Aşağıdaki kayıtlarda "Task: Click *" ifadesinin bulunduğu satırdan "will (x=37, y=177)." ifadesinin bulunduğu satıra kadar, bu iki satır da dahil olmak üzere, tüm satırları aynen tekrar edin.

━━━ Verilen malzeme ━━━

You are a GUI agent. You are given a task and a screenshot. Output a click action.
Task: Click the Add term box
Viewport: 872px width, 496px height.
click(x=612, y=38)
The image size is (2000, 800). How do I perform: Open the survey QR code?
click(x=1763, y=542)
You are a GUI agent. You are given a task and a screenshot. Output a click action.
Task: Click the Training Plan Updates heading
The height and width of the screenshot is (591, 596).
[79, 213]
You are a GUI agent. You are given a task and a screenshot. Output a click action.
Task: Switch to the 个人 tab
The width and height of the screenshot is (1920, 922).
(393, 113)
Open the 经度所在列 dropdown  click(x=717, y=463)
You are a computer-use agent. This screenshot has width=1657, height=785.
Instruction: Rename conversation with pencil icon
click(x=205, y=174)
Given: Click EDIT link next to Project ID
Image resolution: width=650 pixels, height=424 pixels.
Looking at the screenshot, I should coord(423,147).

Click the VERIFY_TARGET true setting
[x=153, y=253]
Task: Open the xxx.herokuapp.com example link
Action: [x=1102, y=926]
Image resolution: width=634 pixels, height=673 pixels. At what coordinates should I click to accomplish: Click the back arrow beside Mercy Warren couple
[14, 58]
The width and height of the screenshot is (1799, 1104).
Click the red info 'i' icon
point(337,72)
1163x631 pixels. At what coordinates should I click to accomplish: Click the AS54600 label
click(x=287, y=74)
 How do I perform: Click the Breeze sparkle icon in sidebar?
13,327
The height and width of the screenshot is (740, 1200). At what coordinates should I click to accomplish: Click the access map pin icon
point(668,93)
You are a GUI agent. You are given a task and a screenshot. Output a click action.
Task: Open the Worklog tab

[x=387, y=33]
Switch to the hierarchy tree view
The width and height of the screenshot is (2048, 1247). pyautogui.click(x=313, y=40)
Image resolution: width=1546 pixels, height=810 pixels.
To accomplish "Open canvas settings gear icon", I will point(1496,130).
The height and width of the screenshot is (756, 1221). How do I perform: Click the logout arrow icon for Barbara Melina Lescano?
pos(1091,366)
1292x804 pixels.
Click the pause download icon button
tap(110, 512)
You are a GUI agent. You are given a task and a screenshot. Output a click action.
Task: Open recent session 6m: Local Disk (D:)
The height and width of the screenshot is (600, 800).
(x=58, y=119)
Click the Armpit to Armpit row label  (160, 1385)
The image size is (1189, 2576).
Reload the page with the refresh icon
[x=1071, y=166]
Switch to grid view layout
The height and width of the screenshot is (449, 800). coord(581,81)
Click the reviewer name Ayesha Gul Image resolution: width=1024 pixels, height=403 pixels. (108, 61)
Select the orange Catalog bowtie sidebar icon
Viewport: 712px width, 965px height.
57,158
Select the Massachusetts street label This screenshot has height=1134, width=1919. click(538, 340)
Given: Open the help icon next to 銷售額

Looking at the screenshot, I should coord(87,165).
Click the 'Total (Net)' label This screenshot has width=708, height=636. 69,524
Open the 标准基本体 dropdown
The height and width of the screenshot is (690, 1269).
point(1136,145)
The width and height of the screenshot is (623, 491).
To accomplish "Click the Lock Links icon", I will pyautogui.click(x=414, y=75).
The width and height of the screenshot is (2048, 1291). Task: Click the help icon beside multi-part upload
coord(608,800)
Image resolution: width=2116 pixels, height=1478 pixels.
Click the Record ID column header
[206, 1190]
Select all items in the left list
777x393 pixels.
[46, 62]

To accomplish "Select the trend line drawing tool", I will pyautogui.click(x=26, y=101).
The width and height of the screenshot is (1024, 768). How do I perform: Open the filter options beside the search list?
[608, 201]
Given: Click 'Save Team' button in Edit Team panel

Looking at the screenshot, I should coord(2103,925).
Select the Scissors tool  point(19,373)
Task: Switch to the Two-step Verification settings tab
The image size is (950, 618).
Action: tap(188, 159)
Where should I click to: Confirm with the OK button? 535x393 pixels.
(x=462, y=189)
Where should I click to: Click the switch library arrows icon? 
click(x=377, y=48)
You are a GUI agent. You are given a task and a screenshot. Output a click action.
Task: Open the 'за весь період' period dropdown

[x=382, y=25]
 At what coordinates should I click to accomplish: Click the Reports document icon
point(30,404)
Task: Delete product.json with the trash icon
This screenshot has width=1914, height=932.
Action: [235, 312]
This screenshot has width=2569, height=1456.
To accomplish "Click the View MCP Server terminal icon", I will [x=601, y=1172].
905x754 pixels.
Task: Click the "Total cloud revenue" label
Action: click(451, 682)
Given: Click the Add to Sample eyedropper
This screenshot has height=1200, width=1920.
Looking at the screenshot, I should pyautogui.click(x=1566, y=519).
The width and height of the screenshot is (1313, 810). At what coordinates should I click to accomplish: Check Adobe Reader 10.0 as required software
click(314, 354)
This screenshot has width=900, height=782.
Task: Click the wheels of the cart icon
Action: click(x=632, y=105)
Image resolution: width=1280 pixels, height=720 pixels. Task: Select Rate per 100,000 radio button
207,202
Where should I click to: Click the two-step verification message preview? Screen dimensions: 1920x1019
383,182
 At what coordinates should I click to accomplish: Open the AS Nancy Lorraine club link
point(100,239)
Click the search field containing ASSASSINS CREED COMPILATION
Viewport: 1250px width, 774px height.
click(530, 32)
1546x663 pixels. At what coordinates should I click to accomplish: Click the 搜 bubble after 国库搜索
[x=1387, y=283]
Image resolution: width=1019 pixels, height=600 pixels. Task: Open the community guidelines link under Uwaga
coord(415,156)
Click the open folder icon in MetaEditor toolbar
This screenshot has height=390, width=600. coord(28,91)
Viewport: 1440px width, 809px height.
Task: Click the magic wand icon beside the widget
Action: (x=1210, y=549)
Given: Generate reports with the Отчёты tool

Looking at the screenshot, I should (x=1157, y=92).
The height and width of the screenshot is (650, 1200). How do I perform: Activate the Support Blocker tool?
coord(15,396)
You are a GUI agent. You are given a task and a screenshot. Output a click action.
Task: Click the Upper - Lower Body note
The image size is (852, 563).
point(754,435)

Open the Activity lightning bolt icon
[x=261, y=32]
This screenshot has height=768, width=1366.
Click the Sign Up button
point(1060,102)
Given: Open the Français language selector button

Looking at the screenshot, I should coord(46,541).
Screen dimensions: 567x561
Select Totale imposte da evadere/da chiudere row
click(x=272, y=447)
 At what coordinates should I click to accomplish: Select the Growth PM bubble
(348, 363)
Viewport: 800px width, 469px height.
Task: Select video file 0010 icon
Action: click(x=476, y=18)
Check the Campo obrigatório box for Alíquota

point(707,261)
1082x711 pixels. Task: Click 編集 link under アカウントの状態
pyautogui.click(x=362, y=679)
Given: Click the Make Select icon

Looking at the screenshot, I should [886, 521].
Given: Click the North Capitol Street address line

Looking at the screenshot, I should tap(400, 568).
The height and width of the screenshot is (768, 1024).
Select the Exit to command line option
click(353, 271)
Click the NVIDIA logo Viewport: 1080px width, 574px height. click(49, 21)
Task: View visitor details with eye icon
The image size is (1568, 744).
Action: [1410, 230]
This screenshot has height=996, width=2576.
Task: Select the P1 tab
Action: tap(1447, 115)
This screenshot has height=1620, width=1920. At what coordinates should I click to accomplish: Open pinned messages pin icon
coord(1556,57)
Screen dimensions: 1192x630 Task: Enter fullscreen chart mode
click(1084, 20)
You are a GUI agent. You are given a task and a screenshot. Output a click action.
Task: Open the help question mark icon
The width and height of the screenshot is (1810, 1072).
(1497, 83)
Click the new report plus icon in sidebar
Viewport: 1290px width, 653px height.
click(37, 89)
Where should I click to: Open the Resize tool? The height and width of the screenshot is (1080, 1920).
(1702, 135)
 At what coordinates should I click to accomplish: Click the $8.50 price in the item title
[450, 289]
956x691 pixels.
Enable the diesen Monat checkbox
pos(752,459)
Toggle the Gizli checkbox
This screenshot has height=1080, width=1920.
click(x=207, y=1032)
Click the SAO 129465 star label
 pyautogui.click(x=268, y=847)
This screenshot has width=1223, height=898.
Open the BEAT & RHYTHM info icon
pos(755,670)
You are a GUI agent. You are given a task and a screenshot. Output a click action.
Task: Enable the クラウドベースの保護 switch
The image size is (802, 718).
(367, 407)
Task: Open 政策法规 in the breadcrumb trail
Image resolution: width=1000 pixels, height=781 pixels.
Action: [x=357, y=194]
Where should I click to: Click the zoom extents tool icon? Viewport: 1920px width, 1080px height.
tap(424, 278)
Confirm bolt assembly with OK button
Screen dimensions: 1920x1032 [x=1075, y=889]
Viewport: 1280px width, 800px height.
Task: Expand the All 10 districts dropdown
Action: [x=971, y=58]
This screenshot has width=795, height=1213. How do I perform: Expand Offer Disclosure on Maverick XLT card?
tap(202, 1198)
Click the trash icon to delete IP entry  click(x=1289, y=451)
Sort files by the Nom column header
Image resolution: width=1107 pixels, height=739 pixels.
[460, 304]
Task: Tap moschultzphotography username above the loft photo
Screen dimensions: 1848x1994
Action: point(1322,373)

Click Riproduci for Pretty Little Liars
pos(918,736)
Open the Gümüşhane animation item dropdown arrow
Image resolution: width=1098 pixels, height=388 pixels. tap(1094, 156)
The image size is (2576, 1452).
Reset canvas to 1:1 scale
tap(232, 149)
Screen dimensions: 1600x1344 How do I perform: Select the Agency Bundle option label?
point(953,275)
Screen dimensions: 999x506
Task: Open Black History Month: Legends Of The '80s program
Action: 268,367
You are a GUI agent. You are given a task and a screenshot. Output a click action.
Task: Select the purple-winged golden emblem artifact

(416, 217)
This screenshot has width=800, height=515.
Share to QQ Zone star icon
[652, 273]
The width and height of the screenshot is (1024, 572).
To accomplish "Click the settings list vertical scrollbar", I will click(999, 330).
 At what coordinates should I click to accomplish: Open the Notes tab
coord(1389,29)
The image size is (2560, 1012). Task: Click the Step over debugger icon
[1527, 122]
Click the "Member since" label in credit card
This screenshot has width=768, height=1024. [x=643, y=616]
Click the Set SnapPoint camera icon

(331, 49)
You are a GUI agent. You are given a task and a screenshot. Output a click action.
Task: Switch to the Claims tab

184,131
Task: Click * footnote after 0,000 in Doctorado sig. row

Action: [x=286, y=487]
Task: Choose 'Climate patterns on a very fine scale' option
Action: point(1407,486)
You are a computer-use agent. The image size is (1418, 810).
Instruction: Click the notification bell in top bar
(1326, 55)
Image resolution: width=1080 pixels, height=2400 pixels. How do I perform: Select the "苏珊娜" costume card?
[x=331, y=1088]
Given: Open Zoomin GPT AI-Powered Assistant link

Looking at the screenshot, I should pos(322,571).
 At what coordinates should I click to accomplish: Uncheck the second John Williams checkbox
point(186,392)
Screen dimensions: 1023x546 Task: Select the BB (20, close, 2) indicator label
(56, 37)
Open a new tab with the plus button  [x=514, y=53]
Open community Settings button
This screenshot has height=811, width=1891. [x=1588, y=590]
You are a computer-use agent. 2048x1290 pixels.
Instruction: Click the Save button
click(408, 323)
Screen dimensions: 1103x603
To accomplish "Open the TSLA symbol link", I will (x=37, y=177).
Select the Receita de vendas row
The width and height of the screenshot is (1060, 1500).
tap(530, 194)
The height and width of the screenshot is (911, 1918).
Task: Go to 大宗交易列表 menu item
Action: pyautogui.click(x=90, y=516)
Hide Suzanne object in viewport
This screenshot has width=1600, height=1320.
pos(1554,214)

━━━

■ **Alıştırmanın cevabı**
Task: Click * footnote after 0,000 in Doctorado sig. row

Action: [x=286, y=487]
Task: Choose 'Climate patterns on a very fine scale' option
Action: point(1407,486)
You are a computer-use agent. The image size is (1418, 810).
Instruction: Click the notification bell in top bar
(1326, 55)
Image resolution: width=1080 pixels, height=2400 pixels. How do I perform: Select the "苏珊娜" costume card?
[x=331, y=1088]
Given: Open Zoomin GPT AI-Powered Assistant link

Looking at the screenshot, I should pos(322,571).
 At what coordinates should I click to accomplish: Uncheck the second John Williams checkbox
point(186,392)
Screen dimensions: 1023x546 Task: Select the BB (20, close, 2) indicator label
(56, 37)
Open a new tab with the plus button  [x=514, y=53]
Open community Settings button
This screenshot has height=811, width=1891. [x=1588, y=590]
You are a computer-use agent. 2048x1290 pixels.
Instruction: Click the Save button
click(408, 323)
Screen dimensions: 1103x603
To accomplish "Open the TSLA symbol link", I will (x=37, y=177).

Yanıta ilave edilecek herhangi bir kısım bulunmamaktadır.